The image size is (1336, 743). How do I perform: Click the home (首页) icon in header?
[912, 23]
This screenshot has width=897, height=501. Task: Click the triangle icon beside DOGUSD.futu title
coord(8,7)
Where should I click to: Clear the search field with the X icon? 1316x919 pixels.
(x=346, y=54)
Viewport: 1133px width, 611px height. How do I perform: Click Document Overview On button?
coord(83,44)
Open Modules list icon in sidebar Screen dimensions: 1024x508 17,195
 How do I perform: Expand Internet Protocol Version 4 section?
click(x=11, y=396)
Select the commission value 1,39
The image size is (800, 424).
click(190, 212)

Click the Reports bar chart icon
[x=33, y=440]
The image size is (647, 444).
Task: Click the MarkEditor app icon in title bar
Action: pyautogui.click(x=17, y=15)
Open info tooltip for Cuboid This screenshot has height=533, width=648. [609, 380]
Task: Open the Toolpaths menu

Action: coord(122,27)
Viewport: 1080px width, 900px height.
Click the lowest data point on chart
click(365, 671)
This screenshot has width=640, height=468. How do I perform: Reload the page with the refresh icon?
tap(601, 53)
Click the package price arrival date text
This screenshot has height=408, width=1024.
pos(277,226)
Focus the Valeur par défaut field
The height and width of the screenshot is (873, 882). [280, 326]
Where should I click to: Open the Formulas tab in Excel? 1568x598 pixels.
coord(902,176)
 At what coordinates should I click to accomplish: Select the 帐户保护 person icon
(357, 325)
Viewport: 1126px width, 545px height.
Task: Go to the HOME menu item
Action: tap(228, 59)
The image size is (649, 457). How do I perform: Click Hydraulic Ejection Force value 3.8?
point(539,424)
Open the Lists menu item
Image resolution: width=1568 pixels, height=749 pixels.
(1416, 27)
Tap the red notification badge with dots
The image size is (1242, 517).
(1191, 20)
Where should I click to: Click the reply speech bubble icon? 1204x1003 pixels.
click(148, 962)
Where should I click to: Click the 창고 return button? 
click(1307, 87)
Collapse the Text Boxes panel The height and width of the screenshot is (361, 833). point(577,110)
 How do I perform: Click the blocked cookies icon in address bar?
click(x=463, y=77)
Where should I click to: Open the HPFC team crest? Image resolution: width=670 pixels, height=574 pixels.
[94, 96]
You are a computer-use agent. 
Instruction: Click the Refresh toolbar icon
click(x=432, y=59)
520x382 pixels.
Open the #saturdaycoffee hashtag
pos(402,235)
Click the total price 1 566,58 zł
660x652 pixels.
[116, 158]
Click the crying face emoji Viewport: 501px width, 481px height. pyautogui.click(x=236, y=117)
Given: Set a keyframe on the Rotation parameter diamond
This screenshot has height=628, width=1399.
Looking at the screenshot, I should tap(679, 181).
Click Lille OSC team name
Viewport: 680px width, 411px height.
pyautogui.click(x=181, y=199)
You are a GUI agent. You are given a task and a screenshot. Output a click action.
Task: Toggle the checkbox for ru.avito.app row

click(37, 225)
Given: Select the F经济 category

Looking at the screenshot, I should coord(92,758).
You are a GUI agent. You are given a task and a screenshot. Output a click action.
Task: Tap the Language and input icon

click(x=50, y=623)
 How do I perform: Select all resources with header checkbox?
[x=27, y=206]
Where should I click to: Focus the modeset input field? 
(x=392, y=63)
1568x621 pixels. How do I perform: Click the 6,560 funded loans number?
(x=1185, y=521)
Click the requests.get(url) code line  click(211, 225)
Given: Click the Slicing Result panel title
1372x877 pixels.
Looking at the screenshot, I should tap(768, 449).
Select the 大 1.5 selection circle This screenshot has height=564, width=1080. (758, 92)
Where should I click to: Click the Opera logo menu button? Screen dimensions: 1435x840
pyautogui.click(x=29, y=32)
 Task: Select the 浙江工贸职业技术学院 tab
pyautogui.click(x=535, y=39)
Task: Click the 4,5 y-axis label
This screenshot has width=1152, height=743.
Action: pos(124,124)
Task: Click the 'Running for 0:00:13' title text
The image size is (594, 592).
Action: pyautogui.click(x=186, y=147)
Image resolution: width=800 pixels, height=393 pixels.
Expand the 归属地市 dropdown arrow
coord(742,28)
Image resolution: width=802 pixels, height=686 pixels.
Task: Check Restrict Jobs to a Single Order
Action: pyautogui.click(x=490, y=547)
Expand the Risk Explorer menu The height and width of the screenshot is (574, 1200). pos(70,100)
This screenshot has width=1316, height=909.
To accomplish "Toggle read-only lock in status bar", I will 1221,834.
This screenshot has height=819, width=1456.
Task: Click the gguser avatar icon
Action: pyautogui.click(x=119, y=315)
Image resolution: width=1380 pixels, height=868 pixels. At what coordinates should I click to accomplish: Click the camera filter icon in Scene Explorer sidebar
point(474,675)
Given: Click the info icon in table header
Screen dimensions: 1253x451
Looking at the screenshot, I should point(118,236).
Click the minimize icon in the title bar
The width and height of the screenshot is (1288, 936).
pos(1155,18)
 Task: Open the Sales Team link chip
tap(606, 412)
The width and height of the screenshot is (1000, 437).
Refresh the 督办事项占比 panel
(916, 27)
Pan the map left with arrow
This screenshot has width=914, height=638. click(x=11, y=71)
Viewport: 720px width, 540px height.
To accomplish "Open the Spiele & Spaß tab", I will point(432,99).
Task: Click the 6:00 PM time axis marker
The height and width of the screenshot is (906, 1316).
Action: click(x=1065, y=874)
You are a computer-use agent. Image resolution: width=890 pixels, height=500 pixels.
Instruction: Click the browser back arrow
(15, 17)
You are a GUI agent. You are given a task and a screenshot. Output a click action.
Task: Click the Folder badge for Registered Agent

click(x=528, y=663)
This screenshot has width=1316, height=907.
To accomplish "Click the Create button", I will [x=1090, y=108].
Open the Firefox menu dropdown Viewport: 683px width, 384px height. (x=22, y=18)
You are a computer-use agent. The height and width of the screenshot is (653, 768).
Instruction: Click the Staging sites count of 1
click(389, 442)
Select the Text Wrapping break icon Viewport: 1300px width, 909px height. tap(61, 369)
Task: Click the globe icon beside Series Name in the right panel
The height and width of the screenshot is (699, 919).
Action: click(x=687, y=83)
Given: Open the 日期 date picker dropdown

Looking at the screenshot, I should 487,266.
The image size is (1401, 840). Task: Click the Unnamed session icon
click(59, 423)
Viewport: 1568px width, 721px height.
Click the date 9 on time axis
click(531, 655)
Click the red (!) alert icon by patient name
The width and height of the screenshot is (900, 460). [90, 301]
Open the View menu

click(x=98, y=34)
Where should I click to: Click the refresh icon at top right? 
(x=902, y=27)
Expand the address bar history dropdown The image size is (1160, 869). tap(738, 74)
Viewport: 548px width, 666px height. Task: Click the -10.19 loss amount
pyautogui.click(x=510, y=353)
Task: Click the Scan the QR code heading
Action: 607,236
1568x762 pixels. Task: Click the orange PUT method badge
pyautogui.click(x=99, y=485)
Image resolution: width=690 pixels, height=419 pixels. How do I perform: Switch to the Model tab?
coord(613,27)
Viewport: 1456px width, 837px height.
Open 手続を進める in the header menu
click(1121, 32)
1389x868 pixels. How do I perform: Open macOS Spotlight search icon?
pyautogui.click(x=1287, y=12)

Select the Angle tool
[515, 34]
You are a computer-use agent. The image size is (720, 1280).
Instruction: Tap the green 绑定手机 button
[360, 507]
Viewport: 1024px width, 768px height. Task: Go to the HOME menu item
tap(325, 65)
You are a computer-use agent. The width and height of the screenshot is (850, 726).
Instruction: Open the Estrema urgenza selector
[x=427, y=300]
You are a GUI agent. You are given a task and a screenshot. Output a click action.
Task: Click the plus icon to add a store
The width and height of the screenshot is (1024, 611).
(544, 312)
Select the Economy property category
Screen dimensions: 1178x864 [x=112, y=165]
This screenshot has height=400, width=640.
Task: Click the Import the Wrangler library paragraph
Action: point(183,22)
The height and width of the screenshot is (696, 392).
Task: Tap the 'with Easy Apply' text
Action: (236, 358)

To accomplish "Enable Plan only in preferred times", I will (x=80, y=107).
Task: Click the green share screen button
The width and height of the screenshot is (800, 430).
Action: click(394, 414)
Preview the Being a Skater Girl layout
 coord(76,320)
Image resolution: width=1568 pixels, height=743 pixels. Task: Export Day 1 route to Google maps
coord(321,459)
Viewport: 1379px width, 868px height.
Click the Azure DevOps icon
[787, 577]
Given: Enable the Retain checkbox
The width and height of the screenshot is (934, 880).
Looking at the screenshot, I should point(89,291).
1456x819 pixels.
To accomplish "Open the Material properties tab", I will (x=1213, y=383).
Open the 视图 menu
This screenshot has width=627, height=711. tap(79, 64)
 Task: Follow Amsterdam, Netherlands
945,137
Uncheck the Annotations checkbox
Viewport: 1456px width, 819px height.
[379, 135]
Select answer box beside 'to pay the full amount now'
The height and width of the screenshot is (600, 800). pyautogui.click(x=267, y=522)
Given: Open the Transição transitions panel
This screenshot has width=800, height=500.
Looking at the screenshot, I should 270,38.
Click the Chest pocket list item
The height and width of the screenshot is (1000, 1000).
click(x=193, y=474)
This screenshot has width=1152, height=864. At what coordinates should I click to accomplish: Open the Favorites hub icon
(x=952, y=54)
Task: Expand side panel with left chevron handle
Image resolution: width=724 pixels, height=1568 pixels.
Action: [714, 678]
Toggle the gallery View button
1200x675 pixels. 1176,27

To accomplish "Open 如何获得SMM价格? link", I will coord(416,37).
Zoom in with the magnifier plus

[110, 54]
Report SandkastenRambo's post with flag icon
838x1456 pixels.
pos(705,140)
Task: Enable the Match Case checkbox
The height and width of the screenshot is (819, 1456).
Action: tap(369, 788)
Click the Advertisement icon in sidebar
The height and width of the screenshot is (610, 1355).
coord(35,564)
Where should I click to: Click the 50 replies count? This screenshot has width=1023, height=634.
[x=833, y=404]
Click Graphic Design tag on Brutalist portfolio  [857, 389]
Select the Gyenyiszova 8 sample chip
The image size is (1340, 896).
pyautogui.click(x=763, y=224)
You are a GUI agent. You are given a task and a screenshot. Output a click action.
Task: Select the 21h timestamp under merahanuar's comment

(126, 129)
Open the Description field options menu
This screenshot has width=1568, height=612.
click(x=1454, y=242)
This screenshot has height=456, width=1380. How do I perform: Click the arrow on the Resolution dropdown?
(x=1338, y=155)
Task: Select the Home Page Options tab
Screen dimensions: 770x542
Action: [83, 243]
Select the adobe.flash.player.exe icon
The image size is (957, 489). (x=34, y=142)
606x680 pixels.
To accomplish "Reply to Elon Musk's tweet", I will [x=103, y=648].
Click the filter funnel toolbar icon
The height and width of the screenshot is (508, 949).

[What is needed] Recast everything from the line containing "Open the Lists menu item" down to the line containing "click(x=463, y=77)" as a Markdown table, skipping any blank lines. Use a "Number" column for the row count and a "Line" column for the text of each line.

[The completed task]
| Number | Line |
|---|---|
| 1 | Open the Lists menu item |
| 2 | Image resolution: width=1568 pixels, height=749 pixels. |
| 3 | (1416, 27) |
| 4 | Tap the red notification badge with dots |
| 5 | The image size is (1242, 517). |
| 6 | (1191, 20) |
| 7 | Where should I click to: Click the reply speech bubble icon? 1204x1003 pixels. |
| 8 | click(148, 962) |
| 9 | Where should I click to: Click the 창고 return button?  |
| 10 | click(1307, 87) |
| 11 | Collapse the Text Boxes panel The height and width of the screenshot is (361, 833). point(577,110) |
| 12 |  How do I perform: Click the blocked cookies icon in address bar? |
| 13 | click(x=463, y=77) |